* Exercise goal: Output every line below as it stands, dropping only the images.

Stored records
┌──
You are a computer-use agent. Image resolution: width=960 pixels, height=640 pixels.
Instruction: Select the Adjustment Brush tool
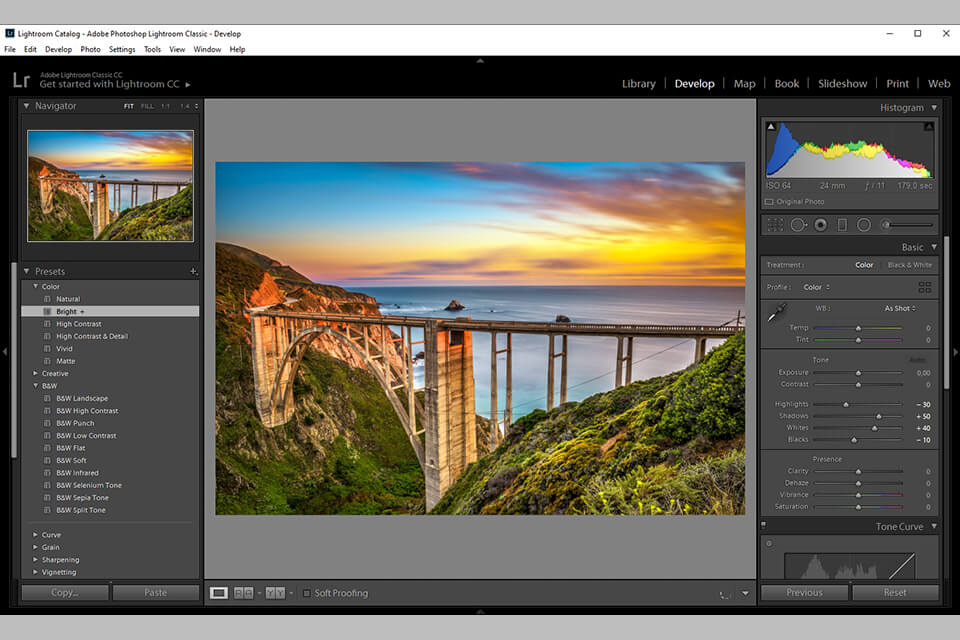(884, 224)
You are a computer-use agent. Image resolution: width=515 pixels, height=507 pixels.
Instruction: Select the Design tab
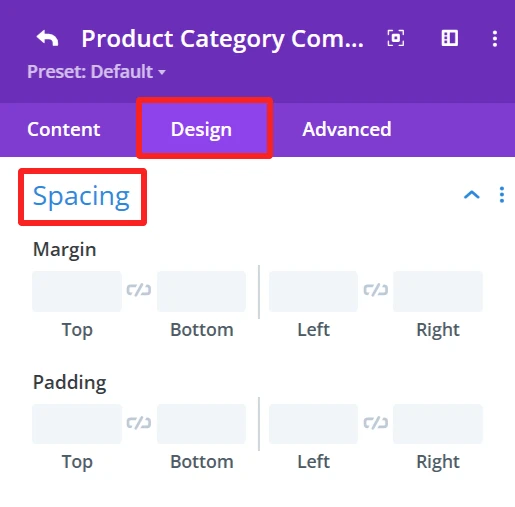tap(201, 130)
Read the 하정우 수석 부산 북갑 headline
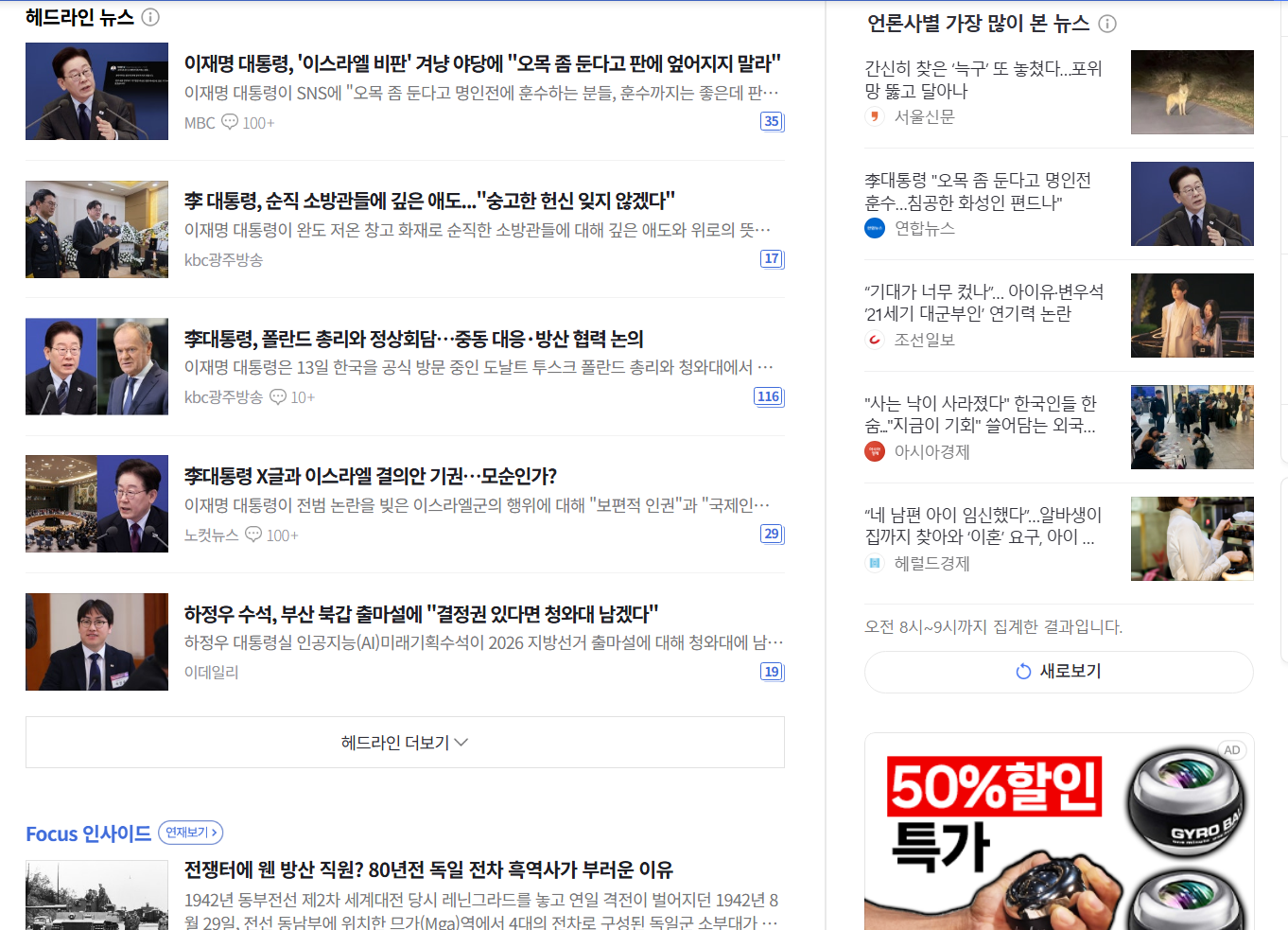This screenshot has width=1288, height=930. [x=421, y=614]
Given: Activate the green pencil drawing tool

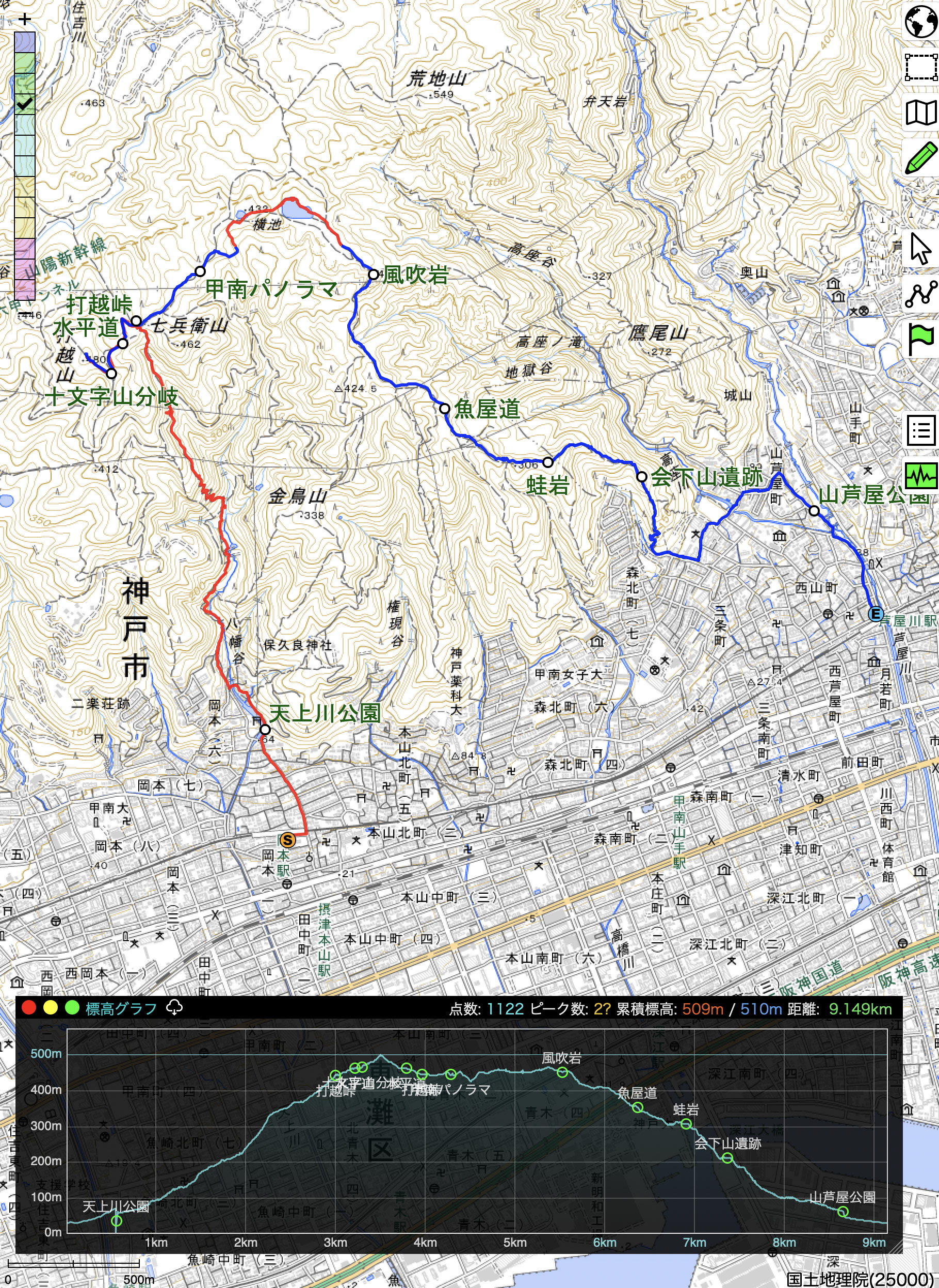Looking at the screenshot, I should pos(921,158).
└──
* Expected output:
You are a computer-use agent. Image resolution: width=960 pixels, height=640 pixels.
Instruction: Select the Adjustment Brush tool
(884, 224)
You are a computer-use agent. Image resolution: width=515 pixels, height=507 pixels.
Instruction: Select the Design tab
tap(201, 130)
Read the 하정우 수석 부산 북갑 headline
This screenshot has width=1288, height=930. [x=421, y=614]
Given: Activate the green pencil drawing tool

Looking at the screenshot, I should pos(921,158).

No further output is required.